◆ **ENTRIES SUPPLIED**
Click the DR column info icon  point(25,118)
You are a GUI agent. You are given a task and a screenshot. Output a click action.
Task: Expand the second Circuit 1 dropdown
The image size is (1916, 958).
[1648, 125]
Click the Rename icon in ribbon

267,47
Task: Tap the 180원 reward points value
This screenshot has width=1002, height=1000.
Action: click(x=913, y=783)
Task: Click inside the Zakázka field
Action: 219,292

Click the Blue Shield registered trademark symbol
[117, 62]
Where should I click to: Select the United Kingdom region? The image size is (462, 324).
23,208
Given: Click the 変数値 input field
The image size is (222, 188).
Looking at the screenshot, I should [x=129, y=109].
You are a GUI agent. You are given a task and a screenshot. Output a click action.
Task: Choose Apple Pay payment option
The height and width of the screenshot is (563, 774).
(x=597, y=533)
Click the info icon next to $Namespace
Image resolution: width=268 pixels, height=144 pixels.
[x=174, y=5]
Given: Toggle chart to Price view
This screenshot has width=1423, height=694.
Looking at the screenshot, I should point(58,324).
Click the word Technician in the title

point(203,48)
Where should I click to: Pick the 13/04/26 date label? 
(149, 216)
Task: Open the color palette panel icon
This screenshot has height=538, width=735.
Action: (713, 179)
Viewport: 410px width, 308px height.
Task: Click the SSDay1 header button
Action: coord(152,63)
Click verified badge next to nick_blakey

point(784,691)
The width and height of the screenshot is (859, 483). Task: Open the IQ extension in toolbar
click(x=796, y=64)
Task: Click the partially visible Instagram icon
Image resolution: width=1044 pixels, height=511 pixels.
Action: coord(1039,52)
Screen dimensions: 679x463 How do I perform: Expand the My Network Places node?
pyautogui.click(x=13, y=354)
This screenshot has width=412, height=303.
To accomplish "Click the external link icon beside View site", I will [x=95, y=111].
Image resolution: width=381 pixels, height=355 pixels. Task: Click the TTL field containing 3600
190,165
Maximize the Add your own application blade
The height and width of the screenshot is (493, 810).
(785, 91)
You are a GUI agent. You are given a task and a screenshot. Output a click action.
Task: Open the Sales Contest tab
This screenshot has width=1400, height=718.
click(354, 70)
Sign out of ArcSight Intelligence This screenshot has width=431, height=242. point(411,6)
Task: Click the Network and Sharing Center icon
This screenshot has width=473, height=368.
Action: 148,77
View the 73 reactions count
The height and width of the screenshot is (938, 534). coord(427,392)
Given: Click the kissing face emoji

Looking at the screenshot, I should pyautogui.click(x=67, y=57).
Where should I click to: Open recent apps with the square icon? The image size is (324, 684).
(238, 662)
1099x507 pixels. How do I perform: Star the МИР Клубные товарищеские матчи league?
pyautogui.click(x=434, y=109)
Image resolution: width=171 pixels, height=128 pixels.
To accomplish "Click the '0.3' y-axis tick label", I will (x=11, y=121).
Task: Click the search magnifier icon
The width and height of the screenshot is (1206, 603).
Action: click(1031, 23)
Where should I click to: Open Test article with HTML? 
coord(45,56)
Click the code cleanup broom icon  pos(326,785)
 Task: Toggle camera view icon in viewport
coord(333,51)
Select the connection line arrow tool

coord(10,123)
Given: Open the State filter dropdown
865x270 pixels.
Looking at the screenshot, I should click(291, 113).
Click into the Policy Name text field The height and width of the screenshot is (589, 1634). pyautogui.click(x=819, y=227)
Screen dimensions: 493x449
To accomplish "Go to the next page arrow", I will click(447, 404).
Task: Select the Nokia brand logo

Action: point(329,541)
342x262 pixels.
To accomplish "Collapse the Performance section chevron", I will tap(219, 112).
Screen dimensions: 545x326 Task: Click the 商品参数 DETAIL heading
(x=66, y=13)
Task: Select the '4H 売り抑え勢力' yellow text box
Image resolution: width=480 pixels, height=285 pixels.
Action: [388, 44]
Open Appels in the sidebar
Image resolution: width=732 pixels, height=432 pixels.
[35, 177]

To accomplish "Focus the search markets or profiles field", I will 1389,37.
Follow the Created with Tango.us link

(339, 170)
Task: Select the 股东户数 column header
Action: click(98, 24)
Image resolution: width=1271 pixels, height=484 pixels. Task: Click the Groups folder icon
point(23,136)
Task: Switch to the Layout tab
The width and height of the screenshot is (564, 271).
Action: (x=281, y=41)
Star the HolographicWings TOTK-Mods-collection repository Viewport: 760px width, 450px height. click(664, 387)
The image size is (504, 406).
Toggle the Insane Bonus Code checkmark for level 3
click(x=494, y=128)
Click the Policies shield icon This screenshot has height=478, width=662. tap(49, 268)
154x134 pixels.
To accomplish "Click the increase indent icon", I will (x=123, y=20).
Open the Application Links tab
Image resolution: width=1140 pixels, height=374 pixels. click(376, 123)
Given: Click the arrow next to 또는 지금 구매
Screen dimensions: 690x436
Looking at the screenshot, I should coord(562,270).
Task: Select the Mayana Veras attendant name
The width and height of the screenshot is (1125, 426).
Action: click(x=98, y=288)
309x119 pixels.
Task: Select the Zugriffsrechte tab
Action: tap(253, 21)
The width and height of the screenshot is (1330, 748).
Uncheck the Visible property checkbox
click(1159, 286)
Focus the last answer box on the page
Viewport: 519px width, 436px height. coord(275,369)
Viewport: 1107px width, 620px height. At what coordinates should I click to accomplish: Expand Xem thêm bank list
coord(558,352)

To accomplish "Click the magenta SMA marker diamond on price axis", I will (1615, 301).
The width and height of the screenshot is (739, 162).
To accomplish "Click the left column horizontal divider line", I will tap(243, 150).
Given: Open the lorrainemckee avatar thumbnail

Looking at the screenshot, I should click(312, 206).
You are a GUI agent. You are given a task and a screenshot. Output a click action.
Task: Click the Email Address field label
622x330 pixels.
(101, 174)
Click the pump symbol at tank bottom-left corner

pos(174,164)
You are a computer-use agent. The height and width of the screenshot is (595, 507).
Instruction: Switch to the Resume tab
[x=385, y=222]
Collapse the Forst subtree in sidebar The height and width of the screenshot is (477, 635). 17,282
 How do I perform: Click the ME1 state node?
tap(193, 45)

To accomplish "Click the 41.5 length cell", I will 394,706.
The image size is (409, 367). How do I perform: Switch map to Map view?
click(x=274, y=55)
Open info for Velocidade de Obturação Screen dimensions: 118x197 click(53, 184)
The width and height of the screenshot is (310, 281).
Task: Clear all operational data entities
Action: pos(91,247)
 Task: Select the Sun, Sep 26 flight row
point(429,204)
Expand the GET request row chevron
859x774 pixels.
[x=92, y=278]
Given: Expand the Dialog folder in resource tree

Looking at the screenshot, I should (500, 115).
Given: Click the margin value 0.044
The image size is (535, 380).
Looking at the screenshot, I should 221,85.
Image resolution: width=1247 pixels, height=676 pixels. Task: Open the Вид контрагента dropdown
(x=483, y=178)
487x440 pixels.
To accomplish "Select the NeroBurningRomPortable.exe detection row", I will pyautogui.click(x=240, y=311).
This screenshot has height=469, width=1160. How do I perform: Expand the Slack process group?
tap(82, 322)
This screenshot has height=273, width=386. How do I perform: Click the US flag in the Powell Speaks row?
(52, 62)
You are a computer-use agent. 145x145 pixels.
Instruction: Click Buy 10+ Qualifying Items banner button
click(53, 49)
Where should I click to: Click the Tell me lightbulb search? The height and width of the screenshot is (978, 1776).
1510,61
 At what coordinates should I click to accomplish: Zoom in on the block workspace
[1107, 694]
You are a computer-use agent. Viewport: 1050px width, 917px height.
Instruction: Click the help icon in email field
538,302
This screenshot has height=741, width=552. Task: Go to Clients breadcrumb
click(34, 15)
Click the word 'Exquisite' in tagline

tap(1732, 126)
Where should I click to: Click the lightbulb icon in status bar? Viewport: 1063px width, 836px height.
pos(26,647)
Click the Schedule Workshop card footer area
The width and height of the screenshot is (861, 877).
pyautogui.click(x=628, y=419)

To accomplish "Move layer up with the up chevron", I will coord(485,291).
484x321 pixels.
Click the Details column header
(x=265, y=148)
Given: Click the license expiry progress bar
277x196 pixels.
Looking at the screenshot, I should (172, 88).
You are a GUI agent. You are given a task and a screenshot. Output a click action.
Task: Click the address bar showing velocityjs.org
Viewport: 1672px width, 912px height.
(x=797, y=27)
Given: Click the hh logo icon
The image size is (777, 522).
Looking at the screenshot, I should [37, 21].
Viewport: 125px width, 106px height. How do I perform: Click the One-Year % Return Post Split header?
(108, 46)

◆ **WHAT TO PRODUCE**
Search the material above for the string "Collapse", and copy every line in which it turns up.

◆ **FINAL ANSWER**
To accomplish "Collapse the Performance section chevron", I will tap(219, 112).
Collapse the Forst subtree in sidebar The height and width of the screenshot is (477, 635). 17,282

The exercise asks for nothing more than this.